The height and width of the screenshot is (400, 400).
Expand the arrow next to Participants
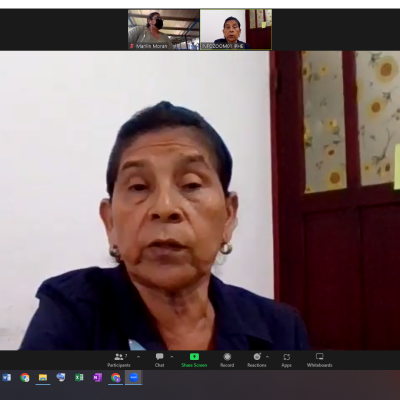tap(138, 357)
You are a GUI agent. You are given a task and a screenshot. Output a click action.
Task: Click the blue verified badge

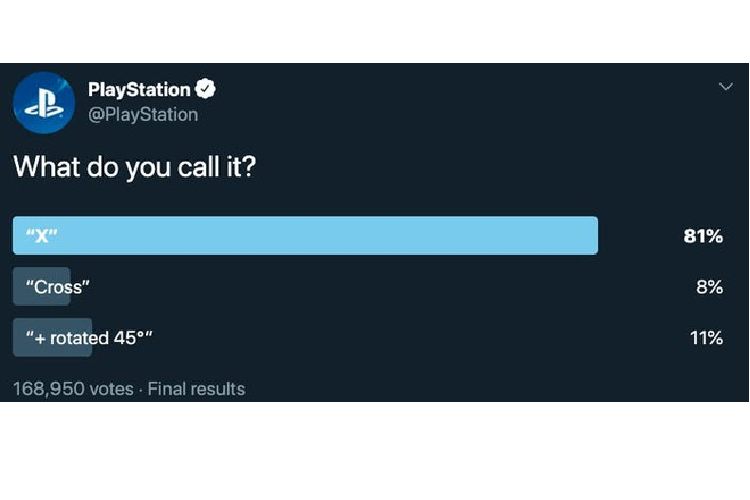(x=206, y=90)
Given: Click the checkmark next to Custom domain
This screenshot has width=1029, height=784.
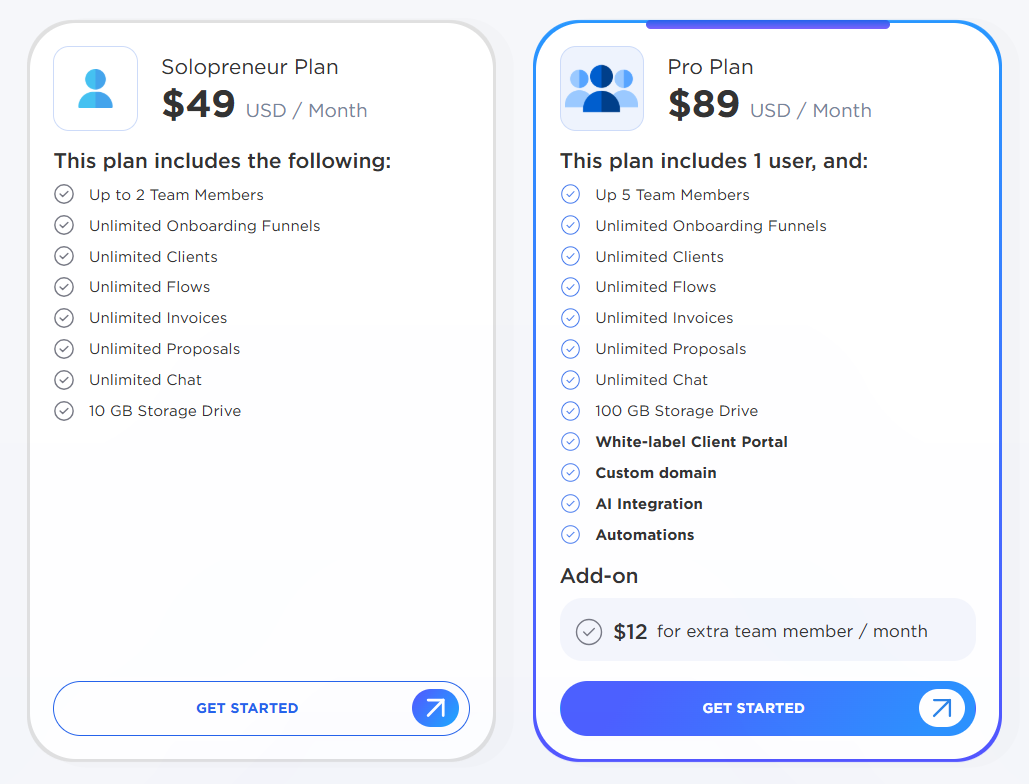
§
What you will do -> Could you output the listing word for word, omitting every picture?

Answer section ->
The height and width of the screenshot is (400, 400).
Expand the arrow next to Participants
tap(138, 357)
You are a GUI agent. You are given a task and a screenshot. Output a click action.
Task: Click the blue verified badge

(x=206, y=90)
Given: Click the checkmark next to Custom domain
This screenshot has width=1029, height=784.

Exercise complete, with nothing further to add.